▶ **Aim of the exercise**:
Identify each line in the data below that contains the string "height" and copy every such line in full.
■ ■ ■ ■ ■
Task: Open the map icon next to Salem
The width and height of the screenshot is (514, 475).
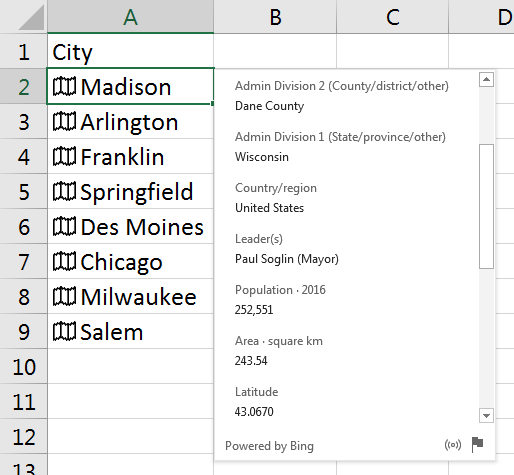Action: [64, 331]

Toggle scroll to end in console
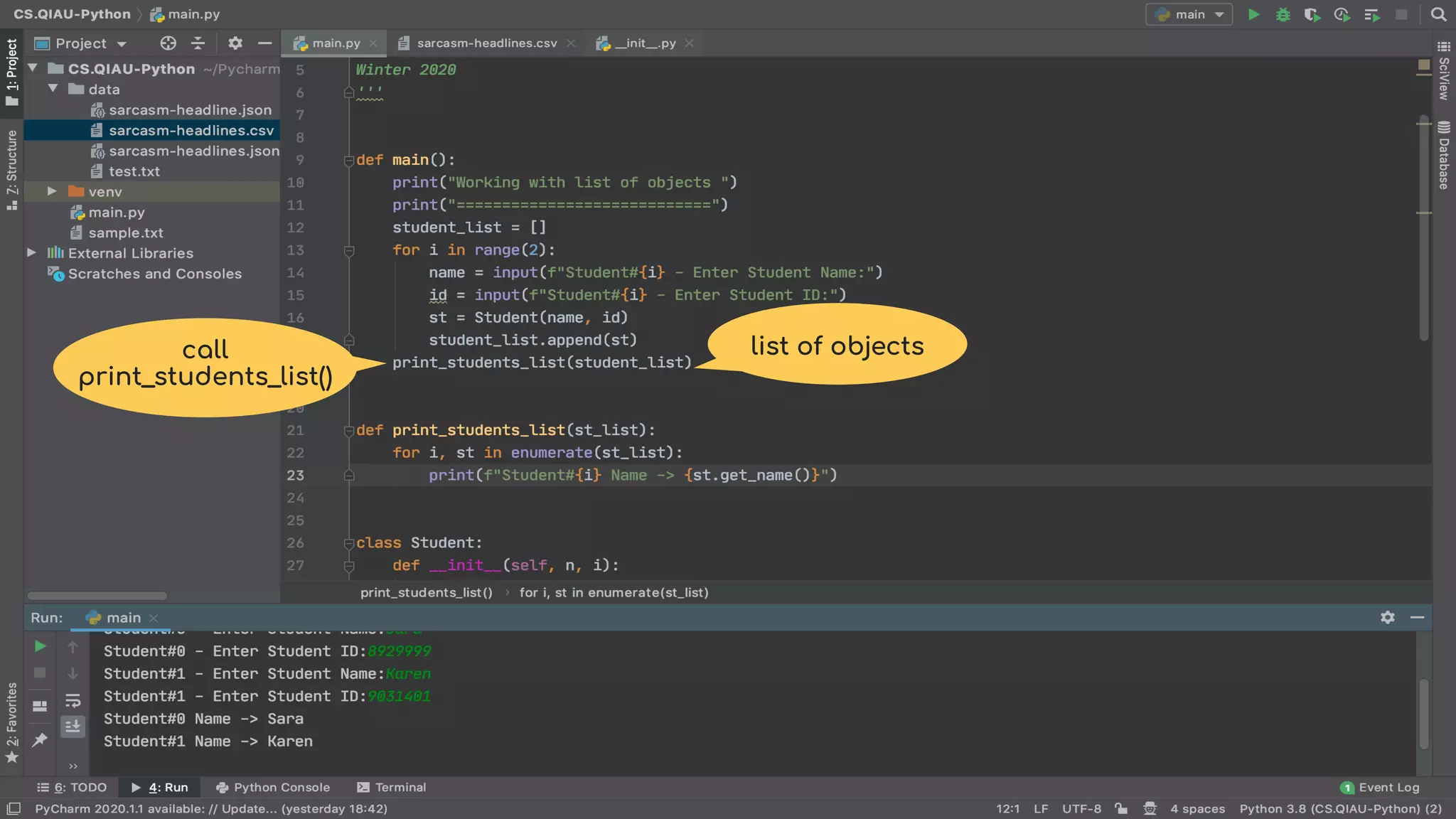coord(73,726)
■ ■ ■ ■ ■
▶ **Response**:
The width and height of the screenshot is (514, 475).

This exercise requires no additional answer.